*Set tasks*
1. Using the bug report on logging PHP fatals, say whether each statement agrees with it, answering yes or no and quoting the deciding words: (a) Most fatals are currently being written to hhvm.log. (b) The report also covers ordinary PHP errors. (c) Change 202741 was uploaded by Legoktm.
2. In the bug report on logging PHP fatals, find the passage that begins at the words "Progress! We now" and stops after the words "#0 (): MWExceptionHandler::handleFatalError()". Reproduce that passage word for word.

*Text excerpt*
Page MenuHomePhabricator

Log php fatals with full backtraces again (fatal.log on fluorine)
Closed, ResolvedPublic

Description

Right now most of the fatals that occur are being logged in hhvm.log in a pretty meaningless way, especially for things like out of memory errors. We need to get the traces back by logging them from within MediaWiki PHP where possible:

Patches: https://gerrit.wikimedia.org/r/#/q/message:T89169

This task is about fatals, for PHP errors, see T45086.

Related Objects

Event Timeline

There are a very large number of changes, so older changes are hidden. Show Older Changes

Change 202741 had a related patch set uploaded (by Legoktm):
Add fatal log group

https://gerrit.wikimedia.org/r/202741

Progress! We now have logs that look like:

2015-04-08 15:08:56 mw1254 commonswiki: [277a894f] /wiki/Blahblahblah   ErrorException from line 262 of /srv/mediawiki/php-1.25wmf24/includes/exception/MWExceptionHandler.php: Fatal Error: request has exceeded memory limit
#0 (): MWExceptionHandler::handleFatalError()

*Stored data*
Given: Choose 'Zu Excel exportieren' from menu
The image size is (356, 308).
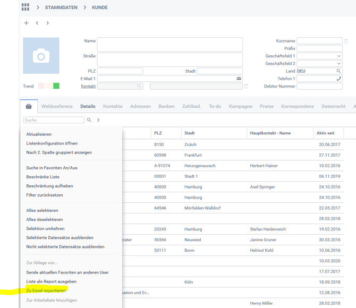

*Answers to the exercise*
1.
(a) Yes: "Right now most of the fatals that occur are being logged in hhvm.log in a pretty meaningless way"
(b) No: "This task is about fatals, for PHP errors, see T45086."
(c) Yes: "Change 202741 had a related patch set uploaded (by Legoktm)"

2.
Progress! We now have logs that look like:

2015-04-08 15:08:56 mw1254 commonswiki: [277a894f] /wiki/Blahblahblah   ErrorException from line 262 of /srv/mediawiki/php-1.25wmf24/includes/exception/MWExceptionHandler.php: Fatal Error: request has exceeded memory limit
#0 (): MWExceptionHandler::handleFatalError()